Disclosing his diagnosis
Until now, Williams has been discreet about his own diagnosis and the circumstances of his mother’s death. “A handful of people in my family actually know. My grandmother wanted to keep it a secret,” he says, noting her shame and embarrassment.
“People don’t understand – it’s basically ignorance,” Williams says in a phone interview. But he’s deliberately giving relatives and others a chance to learn and overcome any misunderstandings about HIV/AIDS. “This film is going to make it a conversation piece. Maybe then I’ll have a lot of support.”

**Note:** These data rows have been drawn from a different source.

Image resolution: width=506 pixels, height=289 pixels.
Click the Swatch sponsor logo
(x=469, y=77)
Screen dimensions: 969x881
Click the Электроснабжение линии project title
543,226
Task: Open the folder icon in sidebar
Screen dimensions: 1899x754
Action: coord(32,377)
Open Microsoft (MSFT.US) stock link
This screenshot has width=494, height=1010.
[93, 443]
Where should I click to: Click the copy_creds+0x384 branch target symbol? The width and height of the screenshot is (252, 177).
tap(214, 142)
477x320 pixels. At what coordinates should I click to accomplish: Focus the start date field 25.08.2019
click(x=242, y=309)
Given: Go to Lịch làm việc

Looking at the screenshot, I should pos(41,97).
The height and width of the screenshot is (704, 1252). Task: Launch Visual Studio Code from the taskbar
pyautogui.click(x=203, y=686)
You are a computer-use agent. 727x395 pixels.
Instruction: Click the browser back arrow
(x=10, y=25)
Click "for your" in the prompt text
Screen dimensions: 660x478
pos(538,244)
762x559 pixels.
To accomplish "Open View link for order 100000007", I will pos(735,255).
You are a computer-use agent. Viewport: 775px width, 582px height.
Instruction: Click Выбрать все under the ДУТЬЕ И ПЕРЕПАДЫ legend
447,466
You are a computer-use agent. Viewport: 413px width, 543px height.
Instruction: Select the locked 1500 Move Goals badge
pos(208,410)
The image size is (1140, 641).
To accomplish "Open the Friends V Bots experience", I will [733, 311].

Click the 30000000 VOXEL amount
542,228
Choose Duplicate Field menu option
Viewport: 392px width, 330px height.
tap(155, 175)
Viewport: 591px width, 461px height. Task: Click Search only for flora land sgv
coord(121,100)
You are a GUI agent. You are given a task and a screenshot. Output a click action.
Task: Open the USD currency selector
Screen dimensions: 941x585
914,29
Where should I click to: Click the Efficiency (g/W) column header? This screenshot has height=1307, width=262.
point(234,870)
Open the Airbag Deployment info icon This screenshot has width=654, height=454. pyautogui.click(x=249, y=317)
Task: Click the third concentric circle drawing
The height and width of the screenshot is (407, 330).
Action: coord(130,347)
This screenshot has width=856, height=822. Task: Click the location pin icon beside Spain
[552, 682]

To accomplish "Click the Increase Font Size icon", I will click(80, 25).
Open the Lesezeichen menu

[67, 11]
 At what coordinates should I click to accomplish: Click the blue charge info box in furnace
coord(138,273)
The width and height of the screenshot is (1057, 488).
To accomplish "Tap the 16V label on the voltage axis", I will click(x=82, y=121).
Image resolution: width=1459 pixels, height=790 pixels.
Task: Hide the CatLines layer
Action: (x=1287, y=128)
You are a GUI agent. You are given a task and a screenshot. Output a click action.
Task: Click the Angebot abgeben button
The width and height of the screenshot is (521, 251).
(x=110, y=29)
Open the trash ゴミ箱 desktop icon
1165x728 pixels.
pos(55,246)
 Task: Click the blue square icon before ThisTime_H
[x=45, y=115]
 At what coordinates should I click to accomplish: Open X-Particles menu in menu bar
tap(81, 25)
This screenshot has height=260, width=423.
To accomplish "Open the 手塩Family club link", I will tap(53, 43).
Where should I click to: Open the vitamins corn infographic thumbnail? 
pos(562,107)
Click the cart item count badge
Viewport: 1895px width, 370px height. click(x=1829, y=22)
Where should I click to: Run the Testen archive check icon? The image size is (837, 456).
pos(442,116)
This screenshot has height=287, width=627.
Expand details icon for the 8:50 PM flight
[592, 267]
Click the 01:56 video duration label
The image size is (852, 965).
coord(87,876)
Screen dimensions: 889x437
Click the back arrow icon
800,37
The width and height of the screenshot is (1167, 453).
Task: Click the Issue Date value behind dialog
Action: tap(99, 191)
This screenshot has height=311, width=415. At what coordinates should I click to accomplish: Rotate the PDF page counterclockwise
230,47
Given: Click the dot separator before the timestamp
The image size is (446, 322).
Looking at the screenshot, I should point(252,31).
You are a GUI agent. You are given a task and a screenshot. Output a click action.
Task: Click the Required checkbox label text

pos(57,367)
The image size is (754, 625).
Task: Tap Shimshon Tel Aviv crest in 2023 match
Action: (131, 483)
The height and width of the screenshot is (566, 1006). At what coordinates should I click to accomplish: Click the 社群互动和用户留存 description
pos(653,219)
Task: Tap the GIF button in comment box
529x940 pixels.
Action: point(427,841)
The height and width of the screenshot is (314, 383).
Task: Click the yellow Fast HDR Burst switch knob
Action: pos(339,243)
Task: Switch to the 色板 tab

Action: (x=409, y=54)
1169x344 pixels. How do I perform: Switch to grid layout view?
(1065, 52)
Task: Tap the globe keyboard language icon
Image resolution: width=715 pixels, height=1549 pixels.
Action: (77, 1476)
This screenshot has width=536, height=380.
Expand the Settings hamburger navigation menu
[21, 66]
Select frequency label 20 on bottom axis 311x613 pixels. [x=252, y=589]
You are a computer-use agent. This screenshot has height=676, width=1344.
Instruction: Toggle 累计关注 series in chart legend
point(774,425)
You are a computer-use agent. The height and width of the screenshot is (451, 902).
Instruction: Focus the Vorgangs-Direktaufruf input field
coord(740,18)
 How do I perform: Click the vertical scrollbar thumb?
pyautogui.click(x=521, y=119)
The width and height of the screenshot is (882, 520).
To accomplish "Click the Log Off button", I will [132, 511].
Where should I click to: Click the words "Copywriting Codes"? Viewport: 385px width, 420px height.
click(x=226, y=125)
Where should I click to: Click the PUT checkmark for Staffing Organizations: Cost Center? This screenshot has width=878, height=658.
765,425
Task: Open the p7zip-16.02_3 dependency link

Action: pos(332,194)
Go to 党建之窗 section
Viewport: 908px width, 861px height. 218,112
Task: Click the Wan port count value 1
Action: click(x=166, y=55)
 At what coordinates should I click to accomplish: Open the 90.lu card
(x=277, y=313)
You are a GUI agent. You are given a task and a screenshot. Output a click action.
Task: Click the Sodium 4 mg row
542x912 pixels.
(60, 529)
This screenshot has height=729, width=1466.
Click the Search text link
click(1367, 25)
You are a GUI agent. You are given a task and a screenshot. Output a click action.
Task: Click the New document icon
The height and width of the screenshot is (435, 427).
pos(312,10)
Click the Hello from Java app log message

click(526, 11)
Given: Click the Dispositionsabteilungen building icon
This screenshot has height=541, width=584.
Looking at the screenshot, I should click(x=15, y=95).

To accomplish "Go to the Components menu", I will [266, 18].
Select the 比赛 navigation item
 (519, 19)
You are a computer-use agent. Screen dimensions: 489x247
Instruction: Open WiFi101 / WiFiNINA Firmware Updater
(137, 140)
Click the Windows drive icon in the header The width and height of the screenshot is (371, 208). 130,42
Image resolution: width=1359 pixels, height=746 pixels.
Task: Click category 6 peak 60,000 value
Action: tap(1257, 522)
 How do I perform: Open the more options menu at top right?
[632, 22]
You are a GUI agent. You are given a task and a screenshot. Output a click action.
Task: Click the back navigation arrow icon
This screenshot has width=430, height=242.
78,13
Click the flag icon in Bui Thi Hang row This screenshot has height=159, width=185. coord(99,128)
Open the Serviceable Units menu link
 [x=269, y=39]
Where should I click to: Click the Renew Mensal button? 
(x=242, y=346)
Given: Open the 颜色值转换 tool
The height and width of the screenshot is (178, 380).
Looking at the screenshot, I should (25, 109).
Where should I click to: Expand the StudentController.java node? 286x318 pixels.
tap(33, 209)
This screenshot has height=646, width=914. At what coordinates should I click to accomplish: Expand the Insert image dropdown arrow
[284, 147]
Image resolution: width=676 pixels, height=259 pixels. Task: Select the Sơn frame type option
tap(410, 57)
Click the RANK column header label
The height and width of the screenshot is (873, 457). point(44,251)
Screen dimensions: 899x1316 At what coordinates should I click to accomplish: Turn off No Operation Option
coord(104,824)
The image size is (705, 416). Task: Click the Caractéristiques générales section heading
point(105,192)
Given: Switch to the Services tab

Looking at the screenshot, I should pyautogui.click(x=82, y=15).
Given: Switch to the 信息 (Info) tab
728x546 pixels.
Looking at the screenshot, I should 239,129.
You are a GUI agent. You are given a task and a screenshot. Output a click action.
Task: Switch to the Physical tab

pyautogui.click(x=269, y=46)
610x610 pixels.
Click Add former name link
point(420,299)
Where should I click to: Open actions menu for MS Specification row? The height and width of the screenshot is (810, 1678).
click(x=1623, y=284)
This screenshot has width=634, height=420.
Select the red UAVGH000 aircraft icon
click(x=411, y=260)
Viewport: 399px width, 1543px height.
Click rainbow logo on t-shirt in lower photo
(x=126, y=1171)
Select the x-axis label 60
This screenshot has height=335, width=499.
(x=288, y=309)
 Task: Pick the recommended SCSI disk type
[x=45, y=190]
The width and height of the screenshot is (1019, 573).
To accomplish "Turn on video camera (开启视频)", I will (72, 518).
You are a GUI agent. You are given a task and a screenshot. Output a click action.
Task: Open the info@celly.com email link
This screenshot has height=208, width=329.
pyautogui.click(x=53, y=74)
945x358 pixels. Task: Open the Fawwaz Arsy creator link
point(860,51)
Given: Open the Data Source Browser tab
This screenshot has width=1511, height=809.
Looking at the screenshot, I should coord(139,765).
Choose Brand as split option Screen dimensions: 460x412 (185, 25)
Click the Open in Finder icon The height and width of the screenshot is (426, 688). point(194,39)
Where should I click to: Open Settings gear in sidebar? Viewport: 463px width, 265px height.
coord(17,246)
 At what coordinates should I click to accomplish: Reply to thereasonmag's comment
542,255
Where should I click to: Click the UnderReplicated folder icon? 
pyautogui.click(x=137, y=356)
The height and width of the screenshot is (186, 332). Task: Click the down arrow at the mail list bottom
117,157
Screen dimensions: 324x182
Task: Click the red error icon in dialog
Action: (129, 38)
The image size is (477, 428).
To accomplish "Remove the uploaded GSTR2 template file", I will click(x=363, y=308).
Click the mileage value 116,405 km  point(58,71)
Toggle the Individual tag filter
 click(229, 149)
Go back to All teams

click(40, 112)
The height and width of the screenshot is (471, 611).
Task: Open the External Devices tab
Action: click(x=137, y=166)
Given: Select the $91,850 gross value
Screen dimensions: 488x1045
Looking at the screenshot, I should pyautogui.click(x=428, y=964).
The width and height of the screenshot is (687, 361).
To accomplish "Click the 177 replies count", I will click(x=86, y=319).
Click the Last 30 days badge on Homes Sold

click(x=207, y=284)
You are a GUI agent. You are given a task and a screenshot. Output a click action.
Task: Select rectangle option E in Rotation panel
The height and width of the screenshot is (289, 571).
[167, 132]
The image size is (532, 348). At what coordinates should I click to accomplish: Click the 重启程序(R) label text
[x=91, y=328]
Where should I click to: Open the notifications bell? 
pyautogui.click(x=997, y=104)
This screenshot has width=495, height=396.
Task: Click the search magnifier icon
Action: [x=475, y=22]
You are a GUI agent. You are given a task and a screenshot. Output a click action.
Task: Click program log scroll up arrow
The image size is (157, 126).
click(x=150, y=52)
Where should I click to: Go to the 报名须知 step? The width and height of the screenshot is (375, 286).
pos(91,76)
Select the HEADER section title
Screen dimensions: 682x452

"I may not be the person who changes the world, but I want to inspire the mind that does so,” Williams says in the documentary. “I believe that I can be great. I believe I can live a long life. I wasn't supposed to be here now."
A strong encounter
During shooting for the documentary, he and Persaud met to connect the research with the grownup face of a child born with HIV infection.
Dr. Deborah Persaud is an infectious disease specialist at Johns Hopkins Children's Center.
"People do live with HIV,” Williams says to the doctor. “Times are different now."
Persaud has treated “several hundred kids” since beginning her medical career in the 1980s, she tells VOA.
“I’ve attended many funerals of children and mothers in my lifetime,” the virologist adds. “Fortunately, it’s a less common event now, as Maurice exemplifies. Children can live for a long time – maybe into their 60s, though we don’t know that yet.”
Persaud wants to see even better outcomes for today’s babies.
That includes curbing stigma, which has weighed on Williams as well as other HIV-infected people that Persaud knows. A former honoree with the Elizabeth Glaser Pediatric AIDS Foundation in Washington, D.C., Persaud is friends with Jake Glaser, who’d contracted the illness in utero. (His late mother, Elizabeth, was infected by a blood transfusion while giving birth to daughter Ariel, who died in 1988.) “They certainly faced stigma, not being able to have birthday parties” and being shunned by other children, Persaud says.
“I think we’ve made dramatic progress in terms of stigma,” Persaud continues.
"But we have a lot more work to do to eliminate the stigma of living with HIV/AIDS -- to where it becomes a disease that’s like living with cancer or diabetes or any other chronic illness, because so many people are affected.”
VOA’s Carol Guensburg and Jeff Swicord contributed to this report.